I'm going to focus on a narrow topic: what if you can't do a two group experiment, either randomized or observational? What if you have only one group? Or what if you are talking about some national policy change where, because the change happened to the entire country, there's no obvious control group? I think you can attribute causation in some limited circumstances here.
In the clinical setting, health services researchers obviously prefer to conduct randomized clinical trials where possible, and the standard is to conduct a before treatment and after treatment measurement in each arm. In a very limited number of clinical settings, we might be able to make some causal inference in single-arm studies, as discussed by Scott Evans:
...single arm trials are best utilized when the natural history of the disease is well understood when placebo effects are minimal or nonexistent, and when a placebo control is not ethically desirable. Such designs may be considered when spontaneous improvement in participants is not expected, placebo effects are not large, and randomization to a placebo may not be ethical. On the other hand, such designs would not be good choices for trials investigating treatments for chronic pain because of the large placebo effect in these trials.
In my interpretation, say you have some very severe disease. Its mortality rate is well known and pretty high. Say that we know that 80% of patients die within one year of contracting disease X. Say we have a case series (i.e. a set of cases alone, without controls) where patients were given drug Y and we observed a mortality rate of 30%. In that scenario, I think many researchers would be willing to cautiously attribute causation. It might not be viable to conduct a randomized trial. If no two-arm observational studies were available, we would probably be willing to make recommendations based off just a case series.
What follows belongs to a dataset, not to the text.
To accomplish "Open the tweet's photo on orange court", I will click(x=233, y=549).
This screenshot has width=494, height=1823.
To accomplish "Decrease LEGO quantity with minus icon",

How does this thinking extend to other scenarios, like the national intervention I mentioned? I think that economists have encountered this scenario more. I think that there are a number of studies about the outcomes associated with Medicaid (in the US, this program provides health insurance for the poor, which is an oversimplification but it will do). The thing is, Medicaid is controlled by the states (as opposed to the Federal, or national, government). Some states expanded Medicaid earlier than others. I believe economists have used this disparity to attempt to attribute causation, but I'm less familiar with that set of methods.
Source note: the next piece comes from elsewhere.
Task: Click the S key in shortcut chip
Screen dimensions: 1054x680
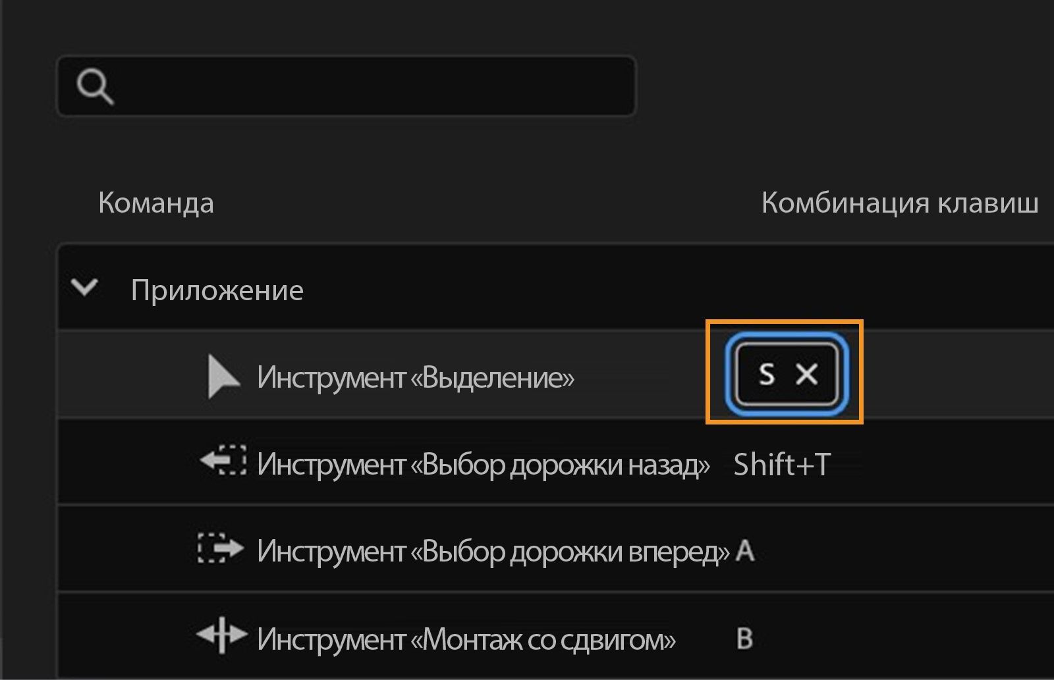Action: pos(766,375)
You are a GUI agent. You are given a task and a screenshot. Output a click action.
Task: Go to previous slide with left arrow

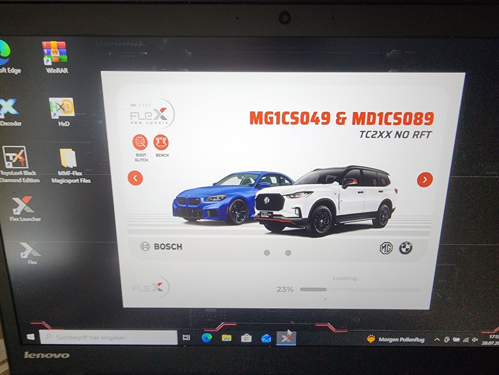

In health services research, hospital checklists are a nice parallel, because of the risk of spillover. You would ideally find, say, 60 hospitals, and randomize 30 of them to start using checklists. This is very hard to pull off. You might be a researcher at one hospital. The only thing you might be able to do is a before vs. after comparison. Here, you probably would want to make the pre- and post-intervention periods as long as you possibly could. I am not familiar with the issues of causation in this sort of scenario.